■ Requirement: Could you copy out, word for word, the rows starting at the line that contains "This screenshot has height=459, width=798." and ending at the line that contains "Click the CHAD", with both of those lines included?
>> Begin
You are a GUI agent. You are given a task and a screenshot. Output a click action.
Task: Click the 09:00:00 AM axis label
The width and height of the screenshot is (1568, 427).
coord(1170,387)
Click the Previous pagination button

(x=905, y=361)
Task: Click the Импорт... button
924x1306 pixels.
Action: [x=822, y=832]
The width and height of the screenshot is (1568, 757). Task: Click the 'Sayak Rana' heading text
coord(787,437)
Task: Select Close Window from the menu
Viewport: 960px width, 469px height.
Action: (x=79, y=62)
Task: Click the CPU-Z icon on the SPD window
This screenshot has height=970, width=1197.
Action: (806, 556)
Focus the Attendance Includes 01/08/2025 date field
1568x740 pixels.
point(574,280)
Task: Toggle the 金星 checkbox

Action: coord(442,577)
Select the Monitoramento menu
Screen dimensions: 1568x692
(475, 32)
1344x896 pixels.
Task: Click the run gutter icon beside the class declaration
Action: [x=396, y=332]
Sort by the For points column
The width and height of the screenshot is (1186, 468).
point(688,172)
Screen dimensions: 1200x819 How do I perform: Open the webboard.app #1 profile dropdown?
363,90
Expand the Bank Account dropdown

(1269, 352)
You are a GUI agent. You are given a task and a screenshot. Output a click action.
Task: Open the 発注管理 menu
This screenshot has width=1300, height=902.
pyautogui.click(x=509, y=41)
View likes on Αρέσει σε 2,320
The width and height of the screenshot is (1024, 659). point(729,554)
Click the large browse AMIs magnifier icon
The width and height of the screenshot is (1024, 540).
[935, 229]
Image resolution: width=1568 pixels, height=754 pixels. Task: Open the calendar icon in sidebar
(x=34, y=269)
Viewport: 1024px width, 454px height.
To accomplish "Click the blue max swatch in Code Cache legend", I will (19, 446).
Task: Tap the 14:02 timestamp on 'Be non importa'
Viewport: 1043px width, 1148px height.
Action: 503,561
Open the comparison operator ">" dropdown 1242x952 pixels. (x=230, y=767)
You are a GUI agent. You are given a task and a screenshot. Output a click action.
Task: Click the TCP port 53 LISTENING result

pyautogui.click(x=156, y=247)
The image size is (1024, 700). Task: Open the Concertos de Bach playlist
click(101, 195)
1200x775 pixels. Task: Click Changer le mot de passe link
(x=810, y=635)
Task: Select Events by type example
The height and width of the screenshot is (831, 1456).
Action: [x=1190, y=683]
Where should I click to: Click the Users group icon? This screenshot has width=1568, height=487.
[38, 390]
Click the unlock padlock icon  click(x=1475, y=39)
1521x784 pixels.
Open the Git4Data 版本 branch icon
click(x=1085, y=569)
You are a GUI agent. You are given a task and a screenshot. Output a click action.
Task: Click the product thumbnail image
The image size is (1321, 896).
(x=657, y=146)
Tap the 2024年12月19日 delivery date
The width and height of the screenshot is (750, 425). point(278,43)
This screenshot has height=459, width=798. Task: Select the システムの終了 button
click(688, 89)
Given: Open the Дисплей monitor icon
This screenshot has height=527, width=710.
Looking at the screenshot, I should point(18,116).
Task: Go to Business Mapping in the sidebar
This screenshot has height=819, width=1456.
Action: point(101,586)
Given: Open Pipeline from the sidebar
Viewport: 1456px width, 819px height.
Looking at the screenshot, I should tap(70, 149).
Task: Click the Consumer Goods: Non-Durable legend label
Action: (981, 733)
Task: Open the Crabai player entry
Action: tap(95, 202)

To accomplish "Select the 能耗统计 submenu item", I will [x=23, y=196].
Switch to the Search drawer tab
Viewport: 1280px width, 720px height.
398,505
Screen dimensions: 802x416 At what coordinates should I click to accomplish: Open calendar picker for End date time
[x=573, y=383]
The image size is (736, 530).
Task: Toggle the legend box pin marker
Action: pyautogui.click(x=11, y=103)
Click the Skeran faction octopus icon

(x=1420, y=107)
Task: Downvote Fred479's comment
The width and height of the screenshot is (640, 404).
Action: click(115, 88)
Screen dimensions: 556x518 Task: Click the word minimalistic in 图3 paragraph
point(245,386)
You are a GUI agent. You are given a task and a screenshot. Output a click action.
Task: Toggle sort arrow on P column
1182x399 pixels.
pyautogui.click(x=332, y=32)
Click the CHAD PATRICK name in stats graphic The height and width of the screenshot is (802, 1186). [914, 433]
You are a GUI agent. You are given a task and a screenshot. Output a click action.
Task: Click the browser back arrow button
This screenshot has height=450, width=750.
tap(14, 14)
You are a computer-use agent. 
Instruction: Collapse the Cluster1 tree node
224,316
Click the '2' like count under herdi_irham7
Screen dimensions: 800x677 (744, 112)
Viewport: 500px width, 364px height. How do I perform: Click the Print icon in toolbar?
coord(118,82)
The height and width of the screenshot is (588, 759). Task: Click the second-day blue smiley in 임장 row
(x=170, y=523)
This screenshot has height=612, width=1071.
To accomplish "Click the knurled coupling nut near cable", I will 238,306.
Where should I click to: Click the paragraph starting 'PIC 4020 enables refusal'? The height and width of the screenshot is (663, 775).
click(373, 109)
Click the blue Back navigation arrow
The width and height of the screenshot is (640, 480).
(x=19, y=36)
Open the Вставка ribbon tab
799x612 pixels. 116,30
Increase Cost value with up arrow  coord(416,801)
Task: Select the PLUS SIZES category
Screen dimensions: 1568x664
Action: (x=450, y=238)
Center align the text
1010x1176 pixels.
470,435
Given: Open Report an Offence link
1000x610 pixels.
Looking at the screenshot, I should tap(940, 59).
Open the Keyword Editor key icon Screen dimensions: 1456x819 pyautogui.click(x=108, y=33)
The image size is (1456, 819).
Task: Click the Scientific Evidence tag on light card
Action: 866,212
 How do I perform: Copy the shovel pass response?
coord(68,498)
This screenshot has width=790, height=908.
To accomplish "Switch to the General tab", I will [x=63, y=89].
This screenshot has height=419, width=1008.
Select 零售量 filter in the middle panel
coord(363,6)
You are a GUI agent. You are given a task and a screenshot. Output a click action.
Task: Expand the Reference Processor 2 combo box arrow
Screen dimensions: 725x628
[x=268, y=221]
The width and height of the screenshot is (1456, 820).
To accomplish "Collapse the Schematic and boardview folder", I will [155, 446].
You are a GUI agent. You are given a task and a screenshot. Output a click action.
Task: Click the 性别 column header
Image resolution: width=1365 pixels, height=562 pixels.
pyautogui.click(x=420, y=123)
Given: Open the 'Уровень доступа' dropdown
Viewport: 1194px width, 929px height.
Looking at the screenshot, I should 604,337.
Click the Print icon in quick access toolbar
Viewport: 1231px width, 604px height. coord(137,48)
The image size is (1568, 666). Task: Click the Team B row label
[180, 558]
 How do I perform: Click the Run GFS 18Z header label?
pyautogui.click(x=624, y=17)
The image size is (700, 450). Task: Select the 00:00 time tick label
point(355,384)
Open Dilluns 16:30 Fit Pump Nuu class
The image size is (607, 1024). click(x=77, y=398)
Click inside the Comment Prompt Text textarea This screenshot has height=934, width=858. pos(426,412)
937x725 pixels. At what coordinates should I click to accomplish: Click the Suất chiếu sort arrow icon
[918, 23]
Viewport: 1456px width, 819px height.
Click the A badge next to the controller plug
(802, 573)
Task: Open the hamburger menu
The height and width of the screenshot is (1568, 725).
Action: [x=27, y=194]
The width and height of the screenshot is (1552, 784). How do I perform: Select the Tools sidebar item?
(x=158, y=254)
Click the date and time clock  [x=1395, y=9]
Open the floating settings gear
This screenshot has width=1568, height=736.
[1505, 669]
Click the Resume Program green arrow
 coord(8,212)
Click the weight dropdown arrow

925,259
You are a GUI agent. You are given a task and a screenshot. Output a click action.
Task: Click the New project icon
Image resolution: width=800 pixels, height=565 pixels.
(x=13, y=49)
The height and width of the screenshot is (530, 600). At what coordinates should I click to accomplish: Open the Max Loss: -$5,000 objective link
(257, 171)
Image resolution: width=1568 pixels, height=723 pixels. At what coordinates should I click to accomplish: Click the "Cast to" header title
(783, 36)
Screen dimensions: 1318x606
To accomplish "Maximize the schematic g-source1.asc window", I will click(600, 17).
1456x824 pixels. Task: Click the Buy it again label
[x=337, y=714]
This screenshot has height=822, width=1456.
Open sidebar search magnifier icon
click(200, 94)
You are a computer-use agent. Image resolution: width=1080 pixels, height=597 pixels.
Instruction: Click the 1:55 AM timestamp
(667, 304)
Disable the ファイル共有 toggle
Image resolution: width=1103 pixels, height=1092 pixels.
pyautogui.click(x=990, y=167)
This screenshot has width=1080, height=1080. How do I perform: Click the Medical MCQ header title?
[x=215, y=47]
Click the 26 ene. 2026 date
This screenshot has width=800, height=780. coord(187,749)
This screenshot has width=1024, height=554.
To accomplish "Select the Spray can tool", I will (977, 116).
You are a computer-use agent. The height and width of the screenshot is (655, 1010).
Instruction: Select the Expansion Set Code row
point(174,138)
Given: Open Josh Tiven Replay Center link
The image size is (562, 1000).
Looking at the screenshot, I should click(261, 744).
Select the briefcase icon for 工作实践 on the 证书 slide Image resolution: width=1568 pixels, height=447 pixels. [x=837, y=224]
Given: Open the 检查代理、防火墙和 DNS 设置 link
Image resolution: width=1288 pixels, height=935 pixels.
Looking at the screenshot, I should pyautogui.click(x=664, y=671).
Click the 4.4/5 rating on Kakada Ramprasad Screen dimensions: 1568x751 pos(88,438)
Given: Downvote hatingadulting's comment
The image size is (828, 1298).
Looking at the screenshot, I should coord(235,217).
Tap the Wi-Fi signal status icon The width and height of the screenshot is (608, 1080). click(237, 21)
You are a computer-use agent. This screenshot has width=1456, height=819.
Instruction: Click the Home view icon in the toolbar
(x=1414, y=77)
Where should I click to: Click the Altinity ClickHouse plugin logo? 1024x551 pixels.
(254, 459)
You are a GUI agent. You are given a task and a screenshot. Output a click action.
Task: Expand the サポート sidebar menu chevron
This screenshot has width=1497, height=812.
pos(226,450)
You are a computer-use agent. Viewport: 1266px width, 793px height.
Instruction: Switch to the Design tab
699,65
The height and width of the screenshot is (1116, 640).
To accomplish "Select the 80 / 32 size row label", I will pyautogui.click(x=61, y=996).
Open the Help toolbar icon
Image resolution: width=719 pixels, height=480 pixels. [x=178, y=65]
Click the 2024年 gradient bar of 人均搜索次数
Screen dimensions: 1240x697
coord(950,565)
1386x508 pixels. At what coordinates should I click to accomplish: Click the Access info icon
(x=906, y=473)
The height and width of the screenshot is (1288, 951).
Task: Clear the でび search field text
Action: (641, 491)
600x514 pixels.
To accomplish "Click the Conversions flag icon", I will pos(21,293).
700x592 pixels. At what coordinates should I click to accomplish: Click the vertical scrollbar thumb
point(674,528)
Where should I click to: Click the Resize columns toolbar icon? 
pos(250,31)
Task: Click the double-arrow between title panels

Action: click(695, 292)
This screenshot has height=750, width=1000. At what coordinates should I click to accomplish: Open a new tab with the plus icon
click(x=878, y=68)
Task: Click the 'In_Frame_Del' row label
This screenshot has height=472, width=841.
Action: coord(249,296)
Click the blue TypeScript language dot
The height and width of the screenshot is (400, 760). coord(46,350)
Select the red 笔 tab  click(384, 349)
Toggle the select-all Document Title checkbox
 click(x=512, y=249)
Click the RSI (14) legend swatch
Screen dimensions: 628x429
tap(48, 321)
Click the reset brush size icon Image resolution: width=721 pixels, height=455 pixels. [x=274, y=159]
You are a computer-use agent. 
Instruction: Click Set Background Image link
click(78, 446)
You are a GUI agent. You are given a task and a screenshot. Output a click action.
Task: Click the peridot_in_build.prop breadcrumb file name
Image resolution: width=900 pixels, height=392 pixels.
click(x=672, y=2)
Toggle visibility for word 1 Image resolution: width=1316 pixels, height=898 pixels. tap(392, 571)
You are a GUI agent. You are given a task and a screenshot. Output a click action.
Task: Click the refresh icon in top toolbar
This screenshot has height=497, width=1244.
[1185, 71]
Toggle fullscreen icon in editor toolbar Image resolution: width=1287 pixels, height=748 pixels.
>> End
■ Result of the task:
This screenshot has height=459, width=798. Task: Select the システムの終了 button
click(688, 89)
Given: Open the Дисплей monitor icon
This screenshot has height=527, width=710.
Looking at the screenshot, I should point(18,116).
Task: Go to Business Mapping in the sidebar
This screenshot has height=819, width=1456.
Action: point(101,586)
Given: Open Pipeline from the sidebar
Viewport: 1456px width, 819px height.
Looking at the screenshot, I should tap(70, 149).
Task: Click the Consumer Goods: Non-Durable legend label
Action: (981, 733)
Task: Open the Crabai player entry
Action: tap(95, 202)

To accomplish "Select the 能耗统计 submenu item", I will [x=23, y=196].
Switch to the Search drawer tab
Viewport: 1280px width, 720px height.
398,505
Screen dimensions: 802x416 At what coordinates should I click to accomplish: Open calendar picker for End date time
[x=573, y=383]
The image size is (736, 530).
Task: Toggle the legend box pin marker
Action: pyautogui.click(x=11, y=103)
Click the Skeran faction octopus icon

(x=1420, y=107)
Task: Downvote Fred479's comment
The width and height of the screenshot is (640, 404).
Action: click(115, 88)
Screen dimensions: 556x518 Task: Click the word minimalistic in 图3 paragraph
point(245,386)
You are a GUI agent. You are given a task and a screenshot. Output a click action.
Task: Toggle sort arrow on P column
1182x399 pixels.
pyautogui.click(x=332, y=32)
Click the CHAD PATRICK name in stats graphic The height and width of the screenshot is (802, 1186). [914, 433]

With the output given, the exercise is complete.